# [WRITTEN REQUEST]
Pick up the article about reforming the introductory statistics course and continue it from its last sentence.

# [DOCUMENT]
Pick A Sample - Resampling

Note:  For information about software or other materials
mentioned here, please call 703-522-5410, or contact
stats@resample.com.

                               PICK A SAMPLE

                             by Ivars Peterson

                       _Science News_, July 27, 1991

    Few college students escape taking an introductory course in
statistics. But for many of these students, the lessons don't
seem to stick.  They remember the pain but not the substance.

    Such initial courses tend to turn students off, says Barbara
A. Bailar, executive director of the American Statistical
Association in Alexandria, Va.  To remedy the situation, she
says, "a lot of people are now trying to restructure that first
course in statistics."

    "We're trying to reform what we do so that we're not always
lecturing and the students just sitting there trying to
transcribe what we say into their notebooks," says David S. Moore
of Purdue University in West Lafayette, Ind., author of a number
of widely used statistics textbooks.  "Statistics teaching should
get students actively involved in working with data to discover
principles for themselves."

# [RECORDED INFORMATION]
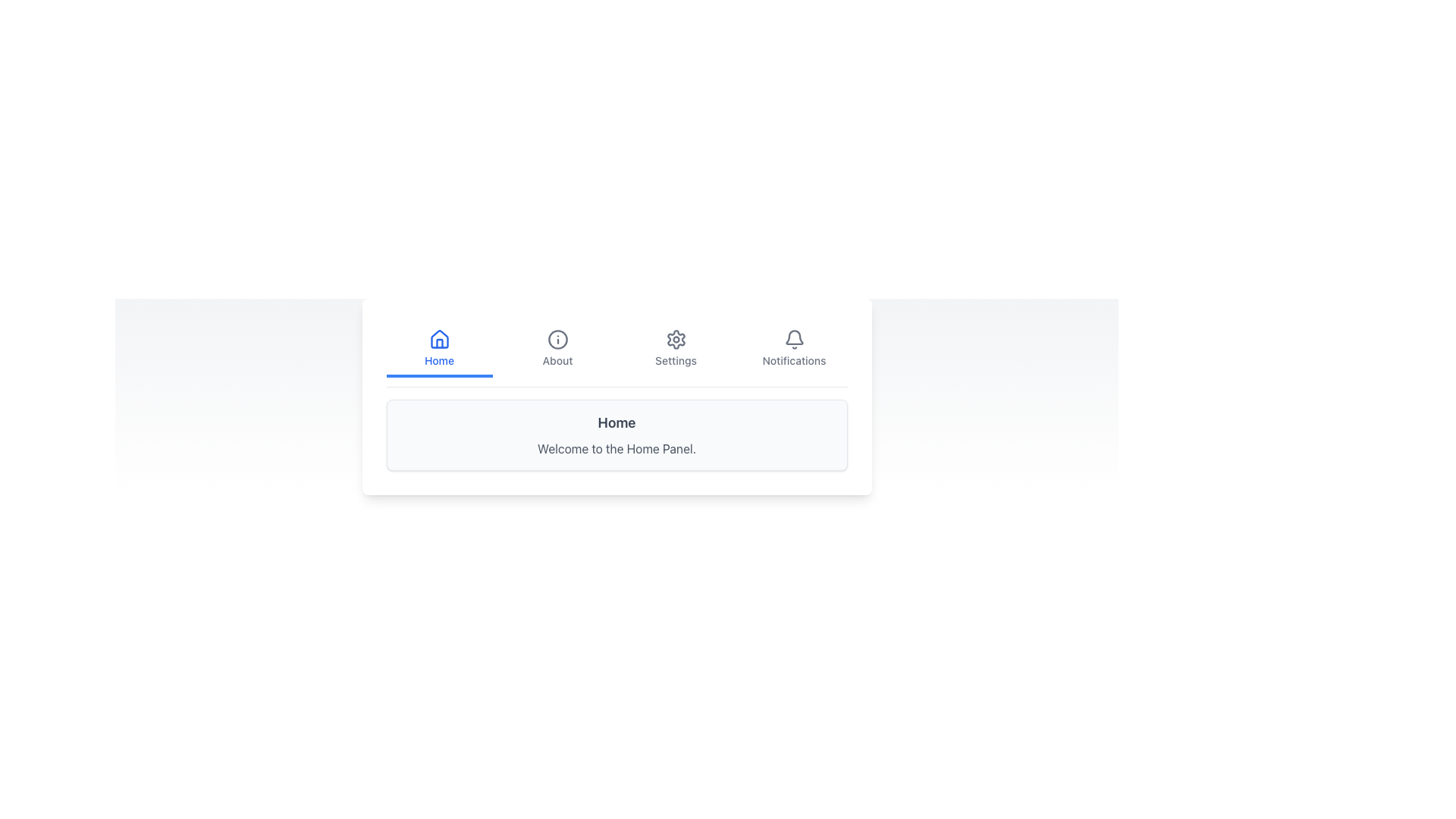 The image size is (1456, 819). What do you see at coordinates (675, 360) in the screenshot?
I see `the 'Settings' text label, which is the third in a menu group beneath a gear icon` at bounding box center [675, 360].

# [REPLY TO THE TASK]
    The computer revolution has already wrought some salutary
changes.  New computer-based techniques, collectively known as
"resampling" have provided statisticians with innovative and
powerful methods of handling data.  At the same time, computers
have opened up novel approaches to teaching the basic concepts of
statistics.  These techniques promise to eliminate many of the
shoals encountered by novices venturing into statistical waters.

    One pioneer in computer-based approaches to statistical
education is not a statistician but an economist.  In 1967,
Julian L. Simon--now a professor of business administration at
the University of Maryland in College Park--became convinced
there had to be a better way to teach basic statistics.  This
realization was triggered by his discovery
that all four graduate students taking his course on research
methods in business had used "wildly wrong" statistical tests to
analyze data in their class projects.

    "The students had swallowed but not digested a bundle of
statistical ideas - which now misled them - taught by professors
who valued fancy mathematics even if useless or wrong," Simon
says.

    The experience led Simon to develop an alternative approach
to teaching statistics.  His method emphasizes intuitive
reasoning and involves using a computer to perform
experiments on the available data - a process known as
resampling - to get meaningful answers to statistical problems.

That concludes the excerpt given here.